GIVEN TEXT ▸
Begin

Thanks.

This would be useful in place where we use a key-value store just to
duplicate a KTable for get() operations.
Any rough idea when this is targeted for release?

Its still not clear how to use this for the case this thread was started
for.
Does Kafka Stream keep windows alive forever?
At some point we need to "complete" a window rt? Either based on processing
time or event time + watermark, etc.
How can we tie internal state store query with window completion? i.e, get
the final value.

Srikanth

On Thu, Jul 7, 2016 at 2:05 PM, Eno Thereska <eno.there...@gmail.com> wrote:

> Hi Srikanth, Clive,
>
> Today we just added some example code usage in the KIP after feedback from
> the community. There is code that shows how to access a WindowStore (in
> read-only mode).
>
> Thanks
> Eno
>
>
> > On 7 Jul 2016, at 15:57, Srikanth <srikanth...@gmail.com> wrote:
> >
> > Eno,
> >
> > I was also looking for something similar. To output aggregate value once
> > the window is "complete".
> > I'm not sure getting individual update for an aggregate operator is that
> > useful.
> >
> > With KIP-67, will we have access to Windowed[key]( key + timestamp) and
> > value?
> > Does until() clear this store when time passes?
> >
> > Srikanth
> >
> > On Thu, Jun 30, 2016 at 4:27 AM, Clive Cox <clivej...@yahoo.co.uk.invalid
> >
> > wrote:
> >
> >> Hi Eno,
> >> I've looked at KIP-67. It looks good but its not clear what calls I
> would
> >> make to do what I presently need: Get access to each windowed store at
> some
> >> time soon after window end time. I can then use the methods specified to
> >> iterate over keys and values. Can you point me to the relevant
> >> method/technique for this?
> >>
> >> Thanks,
> >> Clive
> >>
> >>
> >>    On Tuesday, 28 June 2016, 12:47, Eno Thereska <
> eno.there...@gmail.com>
> >> wrote:
> >>
> >>
> >> Hi Clive,
> >>
> >> As promised, here is the link to the KIP that just went out today.
> >> Feedback welcome:
> >>
> >>
> https://cwiki.apache.org/confluence/display/KAFKA/KIP-67%3A+Queryable+state+for+Kafka+Streams
> >> <
> >>
> https://cwiki.apache.org/confluence/display/KAFKA/KIP-67:+Queryable+state+for+Kafka+Streams
> >>>
> >>
> >> Thanks
> >> Eno
> >>
> >>> On 27 Jun 2016, at 20:56, Eno Thereska <eno.there...@gmail.com> wrote:
> >>>
> >>> Hi Clive,
> >>>
> >>> We are working on exposing the state store behind a KTable as part of
> >> allowing for queries to the structures currently hidden behind the
> language
> >> (DSL). The KIP should be out today or tomorrow for you to have a look.
> You
> >> can probably do what you need using the low-level processor API but then
> >> you'd lose the benefits of the DSL and would have to maintain your own
> >> structures.

End

INFORMATION GIVEN ▸
Begin

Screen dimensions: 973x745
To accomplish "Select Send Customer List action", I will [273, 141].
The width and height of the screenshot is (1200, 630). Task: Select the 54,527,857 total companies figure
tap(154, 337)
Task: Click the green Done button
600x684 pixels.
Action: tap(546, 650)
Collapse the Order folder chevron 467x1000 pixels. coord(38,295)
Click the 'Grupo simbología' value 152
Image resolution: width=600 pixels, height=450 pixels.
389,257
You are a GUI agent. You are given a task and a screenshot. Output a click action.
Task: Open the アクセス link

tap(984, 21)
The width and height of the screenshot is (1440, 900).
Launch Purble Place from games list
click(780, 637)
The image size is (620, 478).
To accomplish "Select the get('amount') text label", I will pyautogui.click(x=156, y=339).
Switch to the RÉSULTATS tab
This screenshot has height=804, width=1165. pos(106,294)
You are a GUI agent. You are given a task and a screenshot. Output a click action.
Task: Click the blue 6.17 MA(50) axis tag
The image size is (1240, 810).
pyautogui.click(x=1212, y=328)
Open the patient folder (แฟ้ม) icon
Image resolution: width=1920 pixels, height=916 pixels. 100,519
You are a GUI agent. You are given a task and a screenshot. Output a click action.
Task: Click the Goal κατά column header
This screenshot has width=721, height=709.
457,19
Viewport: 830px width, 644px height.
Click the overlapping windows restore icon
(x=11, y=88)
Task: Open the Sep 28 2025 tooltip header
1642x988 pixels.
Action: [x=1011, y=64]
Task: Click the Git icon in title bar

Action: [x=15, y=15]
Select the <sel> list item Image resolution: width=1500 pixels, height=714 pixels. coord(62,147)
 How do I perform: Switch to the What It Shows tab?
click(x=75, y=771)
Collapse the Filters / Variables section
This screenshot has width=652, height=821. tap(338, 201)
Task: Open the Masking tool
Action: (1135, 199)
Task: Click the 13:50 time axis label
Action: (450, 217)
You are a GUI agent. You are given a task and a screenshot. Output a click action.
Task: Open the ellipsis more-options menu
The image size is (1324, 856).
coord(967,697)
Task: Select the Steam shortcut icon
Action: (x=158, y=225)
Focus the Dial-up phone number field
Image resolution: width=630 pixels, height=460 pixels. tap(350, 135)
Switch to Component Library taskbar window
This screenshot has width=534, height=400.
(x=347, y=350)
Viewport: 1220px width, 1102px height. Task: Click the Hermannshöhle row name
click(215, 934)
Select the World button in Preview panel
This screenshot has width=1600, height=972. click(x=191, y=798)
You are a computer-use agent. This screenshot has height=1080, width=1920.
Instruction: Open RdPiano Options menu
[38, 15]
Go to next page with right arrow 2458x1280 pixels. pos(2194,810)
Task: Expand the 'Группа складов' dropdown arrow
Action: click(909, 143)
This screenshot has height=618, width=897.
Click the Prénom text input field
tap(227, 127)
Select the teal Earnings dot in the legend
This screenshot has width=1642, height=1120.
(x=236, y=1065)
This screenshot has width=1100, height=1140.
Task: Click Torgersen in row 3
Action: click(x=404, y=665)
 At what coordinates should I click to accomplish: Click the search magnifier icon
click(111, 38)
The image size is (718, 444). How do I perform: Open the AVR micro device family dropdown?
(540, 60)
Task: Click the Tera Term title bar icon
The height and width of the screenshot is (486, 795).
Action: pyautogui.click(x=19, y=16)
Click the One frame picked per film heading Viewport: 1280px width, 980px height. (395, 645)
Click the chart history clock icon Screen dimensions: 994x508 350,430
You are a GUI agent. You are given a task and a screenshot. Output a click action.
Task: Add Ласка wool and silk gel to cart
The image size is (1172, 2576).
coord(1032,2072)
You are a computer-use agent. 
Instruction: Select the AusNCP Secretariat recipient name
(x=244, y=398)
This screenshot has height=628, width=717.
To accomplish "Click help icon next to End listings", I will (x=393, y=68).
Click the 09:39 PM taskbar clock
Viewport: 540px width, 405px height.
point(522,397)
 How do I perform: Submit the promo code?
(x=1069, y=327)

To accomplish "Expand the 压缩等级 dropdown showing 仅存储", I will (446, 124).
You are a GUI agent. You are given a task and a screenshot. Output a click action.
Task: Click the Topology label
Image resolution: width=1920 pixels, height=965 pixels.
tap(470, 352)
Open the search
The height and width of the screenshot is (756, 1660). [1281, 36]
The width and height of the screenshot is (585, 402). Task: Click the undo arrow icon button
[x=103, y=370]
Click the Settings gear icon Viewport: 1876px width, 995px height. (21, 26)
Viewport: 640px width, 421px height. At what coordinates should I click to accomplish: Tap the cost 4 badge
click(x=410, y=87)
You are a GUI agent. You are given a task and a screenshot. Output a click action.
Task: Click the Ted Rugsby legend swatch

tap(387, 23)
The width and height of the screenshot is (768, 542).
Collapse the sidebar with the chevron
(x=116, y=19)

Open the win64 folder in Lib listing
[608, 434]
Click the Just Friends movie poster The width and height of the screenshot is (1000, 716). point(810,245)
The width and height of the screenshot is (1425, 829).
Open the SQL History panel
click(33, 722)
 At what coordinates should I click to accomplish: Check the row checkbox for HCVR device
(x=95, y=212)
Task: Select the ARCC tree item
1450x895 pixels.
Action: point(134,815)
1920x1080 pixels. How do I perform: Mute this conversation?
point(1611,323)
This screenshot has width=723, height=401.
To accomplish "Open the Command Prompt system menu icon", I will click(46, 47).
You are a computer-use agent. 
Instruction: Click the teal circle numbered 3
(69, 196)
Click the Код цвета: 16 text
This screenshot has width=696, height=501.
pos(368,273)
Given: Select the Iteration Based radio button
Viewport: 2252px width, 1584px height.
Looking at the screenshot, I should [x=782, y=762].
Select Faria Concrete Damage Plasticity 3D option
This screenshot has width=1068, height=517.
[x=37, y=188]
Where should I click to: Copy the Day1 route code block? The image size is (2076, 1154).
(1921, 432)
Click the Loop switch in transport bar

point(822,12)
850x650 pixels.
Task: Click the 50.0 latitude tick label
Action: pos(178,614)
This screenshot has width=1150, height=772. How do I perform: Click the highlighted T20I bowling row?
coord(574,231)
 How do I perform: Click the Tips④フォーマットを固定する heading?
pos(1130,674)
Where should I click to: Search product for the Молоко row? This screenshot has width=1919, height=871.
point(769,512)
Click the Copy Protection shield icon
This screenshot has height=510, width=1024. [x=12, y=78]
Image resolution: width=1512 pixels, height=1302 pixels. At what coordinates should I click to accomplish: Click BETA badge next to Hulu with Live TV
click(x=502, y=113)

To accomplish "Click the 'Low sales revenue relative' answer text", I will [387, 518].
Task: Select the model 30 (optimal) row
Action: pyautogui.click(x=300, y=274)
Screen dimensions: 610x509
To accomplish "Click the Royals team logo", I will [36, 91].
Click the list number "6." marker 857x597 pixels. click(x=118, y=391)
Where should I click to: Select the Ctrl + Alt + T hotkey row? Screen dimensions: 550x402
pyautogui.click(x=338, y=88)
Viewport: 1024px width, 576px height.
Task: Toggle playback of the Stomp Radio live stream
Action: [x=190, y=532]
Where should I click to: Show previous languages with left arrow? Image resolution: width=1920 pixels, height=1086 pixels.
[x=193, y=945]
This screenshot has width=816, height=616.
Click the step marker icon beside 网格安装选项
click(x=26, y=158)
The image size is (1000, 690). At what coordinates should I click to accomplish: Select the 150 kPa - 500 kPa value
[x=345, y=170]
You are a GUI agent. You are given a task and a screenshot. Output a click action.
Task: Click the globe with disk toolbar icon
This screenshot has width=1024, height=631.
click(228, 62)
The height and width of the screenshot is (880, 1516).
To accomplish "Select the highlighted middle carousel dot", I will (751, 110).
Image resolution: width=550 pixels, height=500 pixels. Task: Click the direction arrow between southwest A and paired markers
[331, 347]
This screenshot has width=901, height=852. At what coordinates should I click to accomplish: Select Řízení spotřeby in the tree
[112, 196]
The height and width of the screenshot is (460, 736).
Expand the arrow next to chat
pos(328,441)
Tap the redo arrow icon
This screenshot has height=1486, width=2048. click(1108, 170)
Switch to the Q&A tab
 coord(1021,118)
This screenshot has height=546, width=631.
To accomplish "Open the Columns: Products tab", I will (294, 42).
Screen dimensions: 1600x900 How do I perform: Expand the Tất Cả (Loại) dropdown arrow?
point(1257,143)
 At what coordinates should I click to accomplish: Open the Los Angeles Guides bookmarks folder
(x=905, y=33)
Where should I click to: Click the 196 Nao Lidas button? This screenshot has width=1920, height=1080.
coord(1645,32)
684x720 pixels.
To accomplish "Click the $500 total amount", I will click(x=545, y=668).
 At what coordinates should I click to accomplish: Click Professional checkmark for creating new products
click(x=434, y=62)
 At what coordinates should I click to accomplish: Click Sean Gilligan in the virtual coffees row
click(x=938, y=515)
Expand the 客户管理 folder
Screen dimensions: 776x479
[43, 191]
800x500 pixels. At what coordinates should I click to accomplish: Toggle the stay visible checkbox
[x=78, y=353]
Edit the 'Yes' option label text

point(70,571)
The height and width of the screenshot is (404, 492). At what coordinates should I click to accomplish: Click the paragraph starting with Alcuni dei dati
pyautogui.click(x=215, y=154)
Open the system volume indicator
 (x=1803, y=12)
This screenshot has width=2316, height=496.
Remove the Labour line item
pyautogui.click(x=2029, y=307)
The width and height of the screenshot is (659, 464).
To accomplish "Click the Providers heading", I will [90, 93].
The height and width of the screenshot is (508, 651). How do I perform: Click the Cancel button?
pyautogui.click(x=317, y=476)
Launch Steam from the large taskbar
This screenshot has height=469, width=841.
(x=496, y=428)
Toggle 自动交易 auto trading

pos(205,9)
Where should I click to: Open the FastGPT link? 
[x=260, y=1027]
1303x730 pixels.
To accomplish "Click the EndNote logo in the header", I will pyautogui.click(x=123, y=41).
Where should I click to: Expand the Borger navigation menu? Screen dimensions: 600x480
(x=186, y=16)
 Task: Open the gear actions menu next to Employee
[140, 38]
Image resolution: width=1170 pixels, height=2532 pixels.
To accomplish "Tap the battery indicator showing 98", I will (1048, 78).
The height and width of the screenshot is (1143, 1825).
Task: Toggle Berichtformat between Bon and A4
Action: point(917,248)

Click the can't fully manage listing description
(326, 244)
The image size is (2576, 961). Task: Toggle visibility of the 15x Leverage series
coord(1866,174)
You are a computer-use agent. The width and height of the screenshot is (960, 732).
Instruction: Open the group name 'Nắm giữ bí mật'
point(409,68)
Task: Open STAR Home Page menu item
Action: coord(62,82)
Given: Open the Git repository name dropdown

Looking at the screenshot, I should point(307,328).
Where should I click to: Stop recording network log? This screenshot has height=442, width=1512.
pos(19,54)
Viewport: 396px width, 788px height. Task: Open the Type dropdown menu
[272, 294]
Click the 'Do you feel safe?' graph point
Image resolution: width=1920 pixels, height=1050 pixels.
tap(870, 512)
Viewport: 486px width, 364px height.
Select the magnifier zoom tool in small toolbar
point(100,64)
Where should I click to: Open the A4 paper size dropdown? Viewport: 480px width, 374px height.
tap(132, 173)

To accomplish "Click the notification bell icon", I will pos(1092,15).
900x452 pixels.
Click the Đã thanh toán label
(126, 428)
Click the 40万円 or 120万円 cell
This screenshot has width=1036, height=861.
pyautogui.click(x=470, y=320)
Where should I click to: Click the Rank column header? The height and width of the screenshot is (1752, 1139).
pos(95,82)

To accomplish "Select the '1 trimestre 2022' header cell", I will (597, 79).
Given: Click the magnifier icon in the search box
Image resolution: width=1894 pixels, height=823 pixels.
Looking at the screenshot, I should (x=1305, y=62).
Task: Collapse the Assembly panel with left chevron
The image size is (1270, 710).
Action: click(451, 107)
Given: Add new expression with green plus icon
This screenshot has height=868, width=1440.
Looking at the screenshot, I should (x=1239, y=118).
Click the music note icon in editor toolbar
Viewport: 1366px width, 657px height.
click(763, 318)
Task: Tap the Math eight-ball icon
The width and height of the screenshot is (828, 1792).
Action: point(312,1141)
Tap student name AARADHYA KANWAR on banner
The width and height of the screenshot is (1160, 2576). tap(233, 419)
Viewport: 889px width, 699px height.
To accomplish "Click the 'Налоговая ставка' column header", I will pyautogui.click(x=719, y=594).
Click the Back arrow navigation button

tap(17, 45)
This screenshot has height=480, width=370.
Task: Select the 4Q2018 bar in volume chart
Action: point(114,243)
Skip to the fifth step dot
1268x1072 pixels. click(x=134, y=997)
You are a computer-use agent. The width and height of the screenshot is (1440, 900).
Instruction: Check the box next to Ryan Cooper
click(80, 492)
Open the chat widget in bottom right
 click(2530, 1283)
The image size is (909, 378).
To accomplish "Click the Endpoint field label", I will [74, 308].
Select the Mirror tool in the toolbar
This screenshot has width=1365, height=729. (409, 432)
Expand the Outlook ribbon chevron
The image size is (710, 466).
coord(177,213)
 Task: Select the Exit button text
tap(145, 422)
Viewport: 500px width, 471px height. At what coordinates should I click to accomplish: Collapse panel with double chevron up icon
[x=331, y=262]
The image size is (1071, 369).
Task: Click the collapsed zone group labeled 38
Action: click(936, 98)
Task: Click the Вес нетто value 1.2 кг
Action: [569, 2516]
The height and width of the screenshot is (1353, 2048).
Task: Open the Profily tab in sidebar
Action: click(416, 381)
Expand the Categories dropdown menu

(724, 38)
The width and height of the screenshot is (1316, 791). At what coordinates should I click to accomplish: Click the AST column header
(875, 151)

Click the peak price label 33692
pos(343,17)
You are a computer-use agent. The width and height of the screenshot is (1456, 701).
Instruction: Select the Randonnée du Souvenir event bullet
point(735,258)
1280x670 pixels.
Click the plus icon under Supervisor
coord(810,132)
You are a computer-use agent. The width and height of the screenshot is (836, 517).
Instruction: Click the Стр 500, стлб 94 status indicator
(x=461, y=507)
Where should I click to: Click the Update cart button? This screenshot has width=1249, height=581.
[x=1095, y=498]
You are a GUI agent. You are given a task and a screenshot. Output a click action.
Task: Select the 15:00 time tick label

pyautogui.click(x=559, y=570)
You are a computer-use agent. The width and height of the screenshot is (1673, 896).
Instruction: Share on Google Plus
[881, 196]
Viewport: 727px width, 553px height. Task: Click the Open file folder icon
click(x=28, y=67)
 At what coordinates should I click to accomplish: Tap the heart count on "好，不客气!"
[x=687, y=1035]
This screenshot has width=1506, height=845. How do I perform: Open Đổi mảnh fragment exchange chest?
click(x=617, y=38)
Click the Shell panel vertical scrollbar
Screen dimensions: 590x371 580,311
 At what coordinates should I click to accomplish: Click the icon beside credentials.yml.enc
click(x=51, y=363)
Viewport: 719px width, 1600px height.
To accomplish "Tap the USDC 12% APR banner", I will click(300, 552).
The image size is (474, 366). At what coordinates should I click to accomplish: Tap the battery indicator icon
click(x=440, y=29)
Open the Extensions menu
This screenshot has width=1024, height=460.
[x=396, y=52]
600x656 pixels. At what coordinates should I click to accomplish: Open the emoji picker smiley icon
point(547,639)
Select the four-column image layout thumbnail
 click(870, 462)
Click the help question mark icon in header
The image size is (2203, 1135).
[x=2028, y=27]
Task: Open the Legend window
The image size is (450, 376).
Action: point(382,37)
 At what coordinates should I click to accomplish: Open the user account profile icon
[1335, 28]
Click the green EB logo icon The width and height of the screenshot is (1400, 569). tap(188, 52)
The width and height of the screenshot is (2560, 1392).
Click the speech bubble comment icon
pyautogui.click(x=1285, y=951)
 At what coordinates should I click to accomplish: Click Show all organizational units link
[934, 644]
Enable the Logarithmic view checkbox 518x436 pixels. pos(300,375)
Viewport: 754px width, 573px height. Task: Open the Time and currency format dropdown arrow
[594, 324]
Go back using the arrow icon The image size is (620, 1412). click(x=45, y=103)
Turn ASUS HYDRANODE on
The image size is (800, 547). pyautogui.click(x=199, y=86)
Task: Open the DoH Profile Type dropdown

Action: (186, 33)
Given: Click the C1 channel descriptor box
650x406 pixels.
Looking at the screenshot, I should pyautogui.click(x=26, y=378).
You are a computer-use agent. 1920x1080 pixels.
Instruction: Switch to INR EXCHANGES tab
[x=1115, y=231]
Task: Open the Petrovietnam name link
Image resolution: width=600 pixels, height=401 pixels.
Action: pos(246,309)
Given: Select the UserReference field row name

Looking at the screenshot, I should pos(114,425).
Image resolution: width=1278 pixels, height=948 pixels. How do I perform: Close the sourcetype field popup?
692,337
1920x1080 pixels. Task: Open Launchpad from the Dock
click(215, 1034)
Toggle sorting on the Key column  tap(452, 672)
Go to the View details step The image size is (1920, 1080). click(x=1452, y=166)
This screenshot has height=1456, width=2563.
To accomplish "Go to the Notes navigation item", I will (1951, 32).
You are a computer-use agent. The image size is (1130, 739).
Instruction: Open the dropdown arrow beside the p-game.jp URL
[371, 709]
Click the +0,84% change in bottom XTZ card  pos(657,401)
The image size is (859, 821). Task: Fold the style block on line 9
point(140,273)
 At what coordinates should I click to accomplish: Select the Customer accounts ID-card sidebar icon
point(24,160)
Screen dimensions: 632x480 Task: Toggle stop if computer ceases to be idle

End

OBJECTIVES ▸
(1) Answer these questions from the Kafka Streams thread:
(a) What did Eno say the team was working on exposing?
(b) According to Eno, what does the example code added to the KIP show?
(c) According to Srikanth, what is the key-value store currently used for?
(2) Output the passage of the Kafka Streams thread starting at "This would be" and ending at "windows alive forever?", copied character for character.
(3) Translate this sentence from the Kafka Streams thread into Spanish: "Does Kafka Stream keep windows alive forever?"
Draw only on the Kafka Streams thread, not on the data.

WORKED SOLUTIONS ▸
(1)
(a) The state store behind a KTable.
(b) How to access a WindowStore in read-only mode.
(c) To duplicate a KTable for get() operations.

(2)
This would be useful in place where we use a key-value store just to
duplicate a KTable for get() operations.
Any rough idea when this is targeted for release?

Its still not clear how to use this for the case this thread was started
for.
Does Kafka Stream keep windows alive forever?

(3) ¿Mantiene Kafka Stream las ventanas activas para siempre?